Former National Police director, attorney, sometimes journalist, and a Civilista way back when Ebrahim Asvat opines that there are “moralizing” political forces like Otro Camino and Vamos that arise from time to time on a cyclical basis and have a ceiling of some 20 percent of the electorate. So goes a version of the ‘don’t waste your vote’ argument — which might work better if there were a major party or party leader who unmistakably stands for something that people want.
And then in the Twitterverse, the troll armies that have invested a lot of energy into satanizing various others are trying to associate some or all of the new forces with those previously cast as the devil incarnate. A lot of this is of the religious far right, some of it is thinly veiled antisemitism about supposed rich Jewish puppetmasters, all of it appears to be aimed at suppressing any new forces. There are usual suspects with troll armies that we have seen before.
THEN the question becomes whom the voters hate more. Will those who put their votes in the box the next time around despise or fear the upstarts the most, or will they vent their wrath at the establishment? At the moment it appears that this is the format of campaigns to come, because nobody’s positive program of action has captured the public imagination.
Skeleton key to the screeds: MOVIN, the Independent Movement, something to which businessman Stanley Motta contributes and with which Vamos says it isn’t associated. The evil Jewish puppetmaster screed. Diversity, gay marriage and legal abortion: red meat for the religious far right. Such is the tenor of the Twitterverse of late.
A number of recent polls suggest that Ricardo Martinelli might win the presidency back with about one-third of the vote. Both polls and electoral history suggest that the PRD won’t repeat in the presidency. Fragmentations and uneasy alliances among established forces are ever-present possibilities. Then there is the possibility that Martinelli will be a convicted criminal who’s ineligible to run for president the next time.
The real kicker lurking out there? That, as about half of the people belong to no party and people join and leave parties based not on belief systems but on the perceptions of personal gains or losses, what will be decisive are momentary transactional calculations. Some will support the apparent front runner, thinking that there will be advantages for siding with the winner. “Front runner” may not ever be about presidential politics, but the local politicians — voting decisions not based on who might be president but who might be representante. A gift before the vote may count for much more than a promise of what will be done after Election Day.
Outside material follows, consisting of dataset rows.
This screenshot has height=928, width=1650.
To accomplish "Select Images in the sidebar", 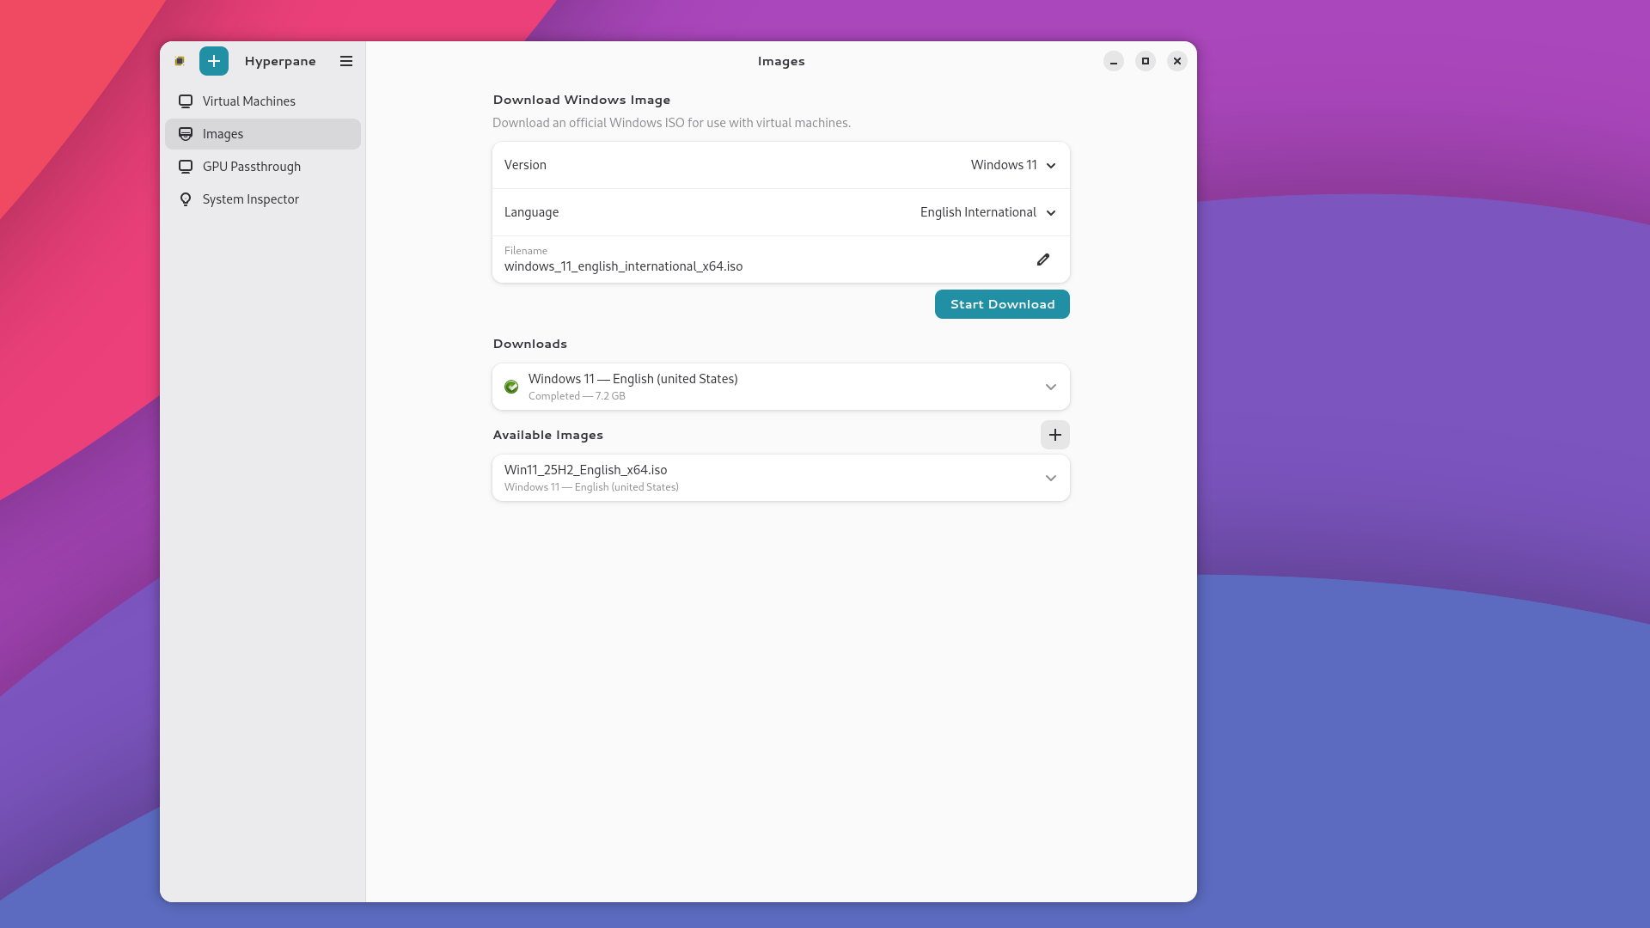I will point(223,134).
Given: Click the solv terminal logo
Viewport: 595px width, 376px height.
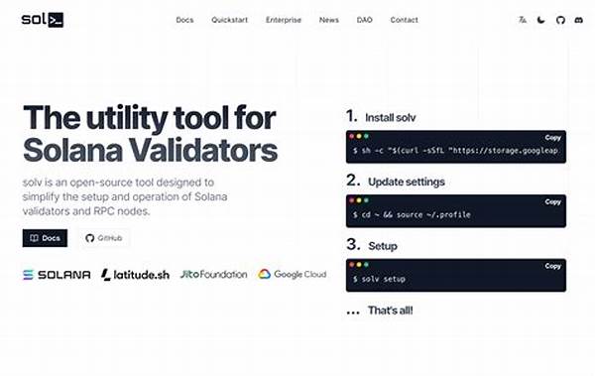Looking at the screenshot, I should coord(43,20).
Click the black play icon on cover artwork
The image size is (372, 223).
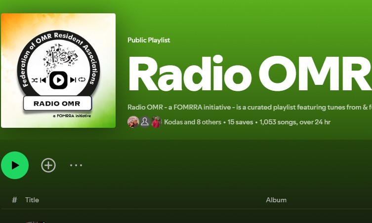58,80
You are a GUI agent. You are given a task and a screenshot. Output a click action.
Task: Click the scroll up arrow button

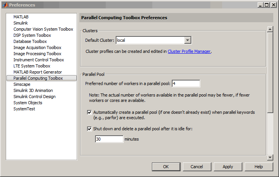270,29
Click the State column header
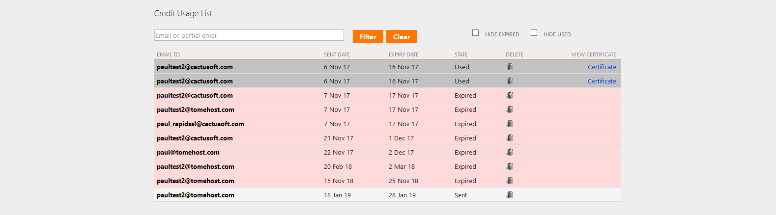The width and height of the screenshot is (776, 215). pos(461,54)
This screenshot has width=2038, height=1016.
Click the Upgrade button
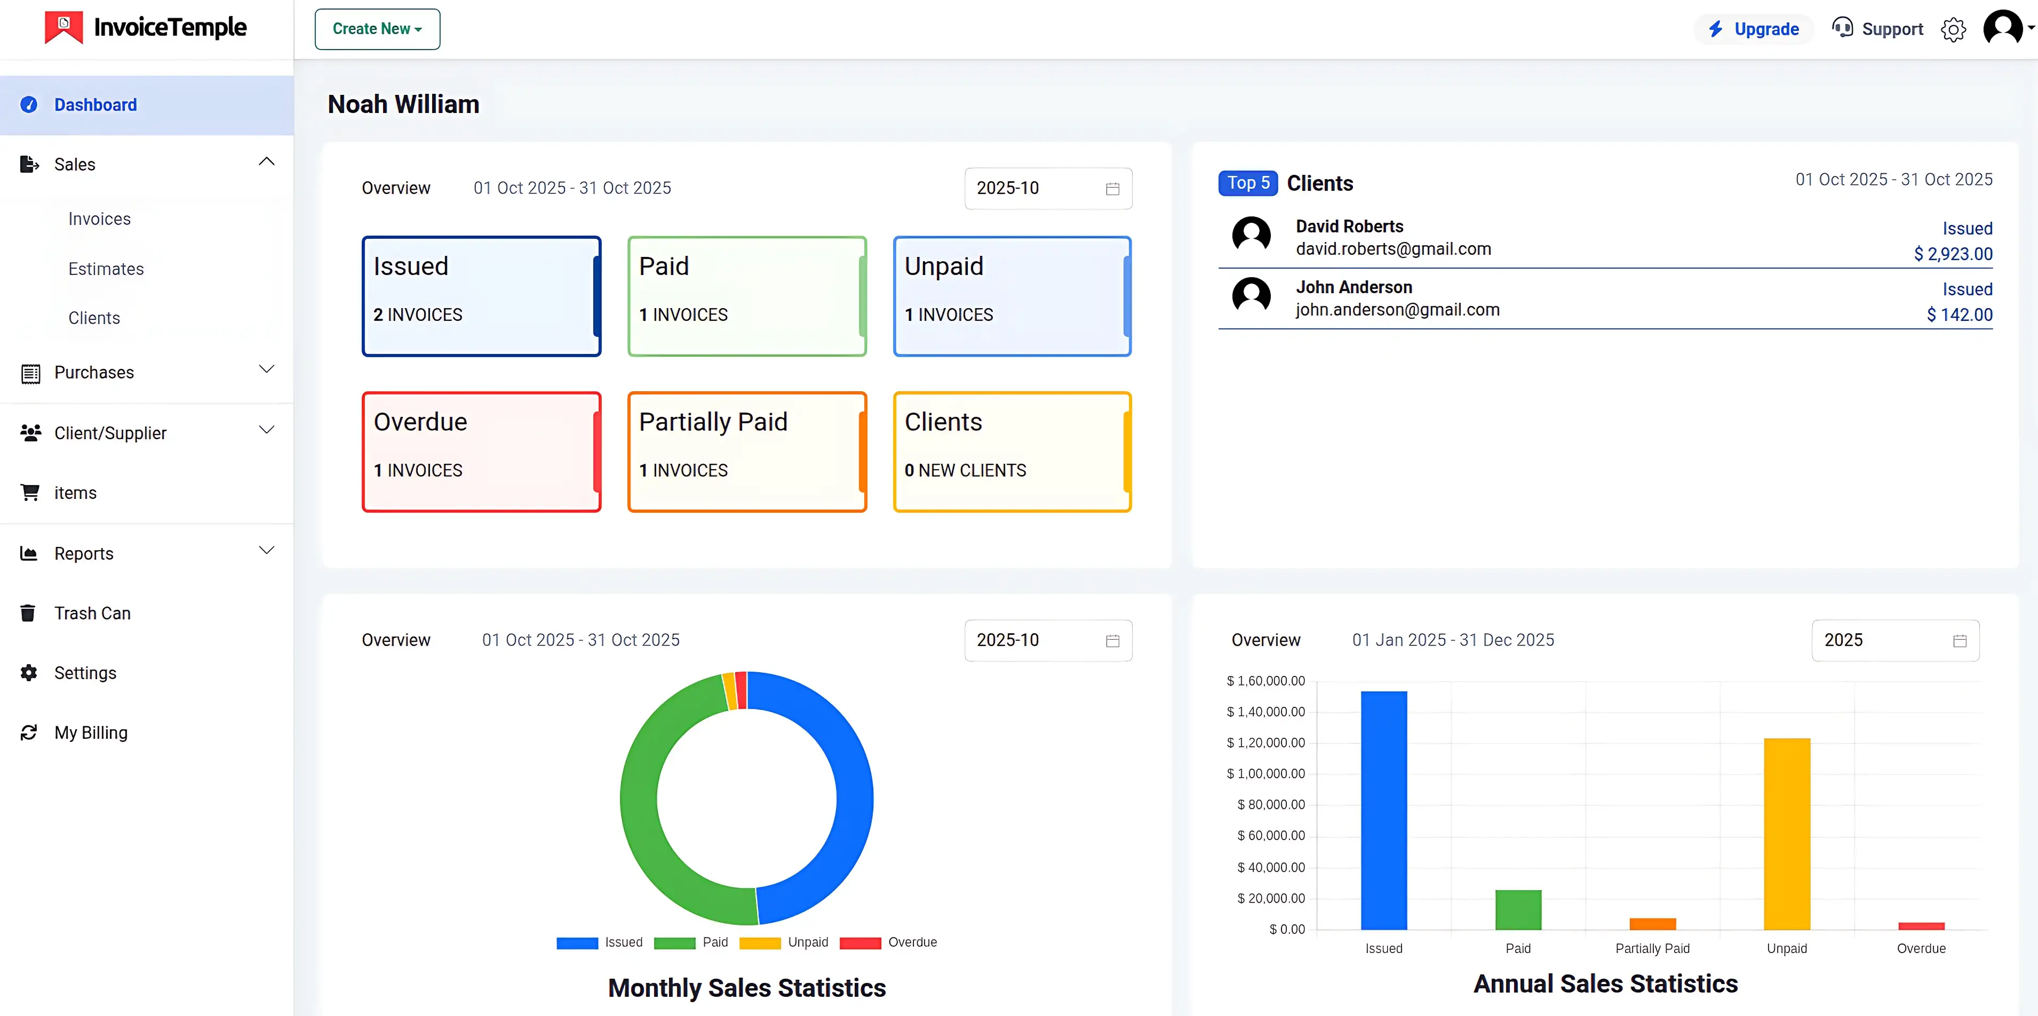pos(1753,28)
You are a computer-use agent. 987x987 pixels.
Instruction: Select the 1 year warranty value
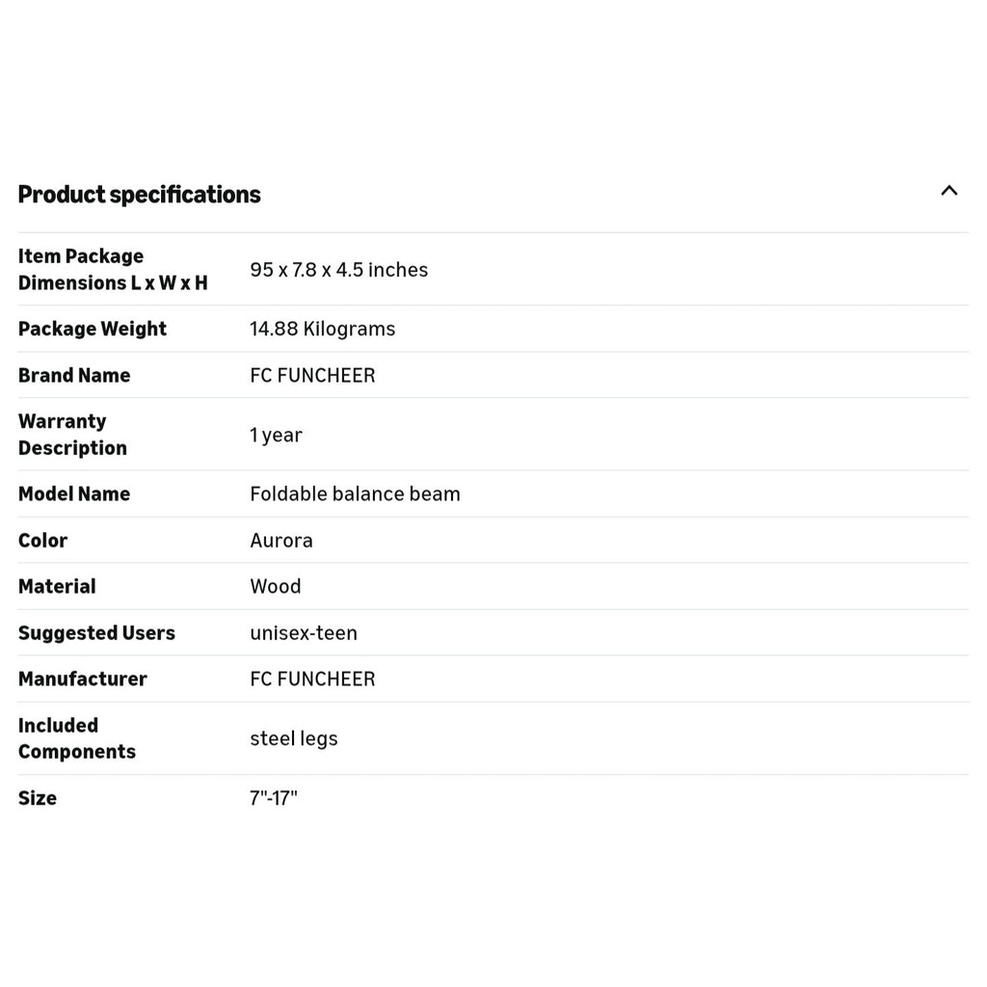[x=276, y=435]
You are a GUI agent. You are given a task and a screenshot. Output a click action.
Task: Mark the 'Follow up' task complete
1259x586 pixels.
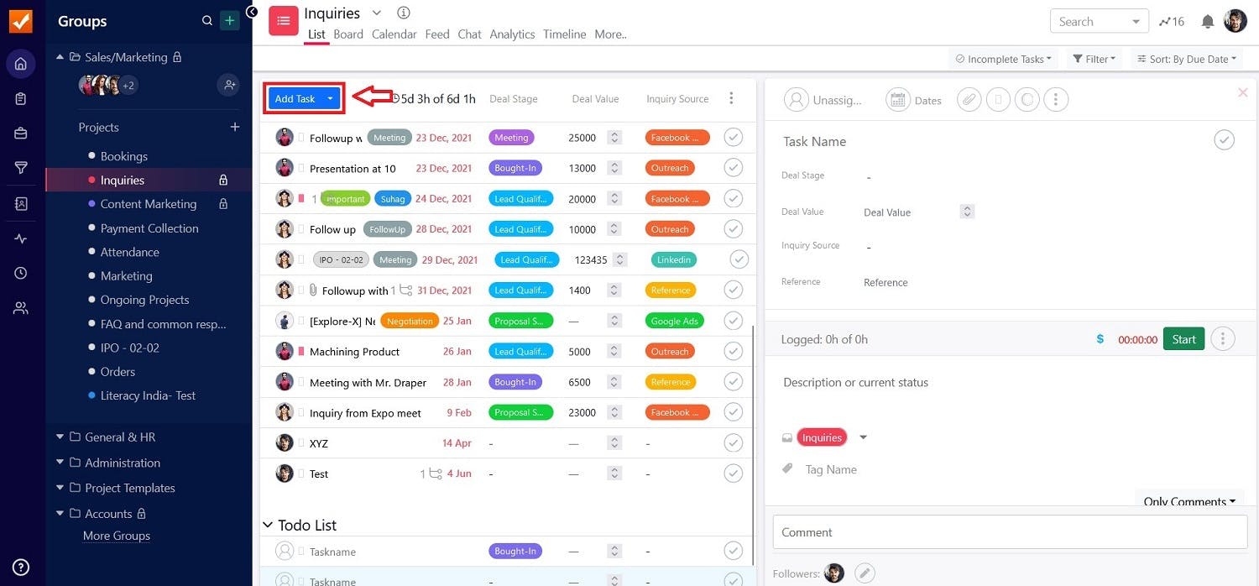(733, 228)
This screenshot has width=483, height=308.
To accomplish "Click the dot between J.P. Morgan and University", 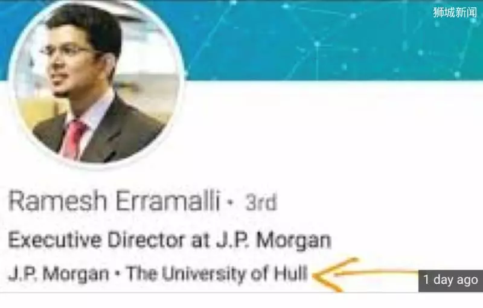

And how might the current battle over Martinelli having or not having immunity from criminal prosecution play into that? Whether and how it gets resolved would have much do do with perceptions. But the way it looks now, the system is broken on every level and in every branch of government, such that anybody counting on anything from any sort of next government would seem imprudent. So many people don’t want to be called a pendejo, and will go through interesting contortions to avoid it.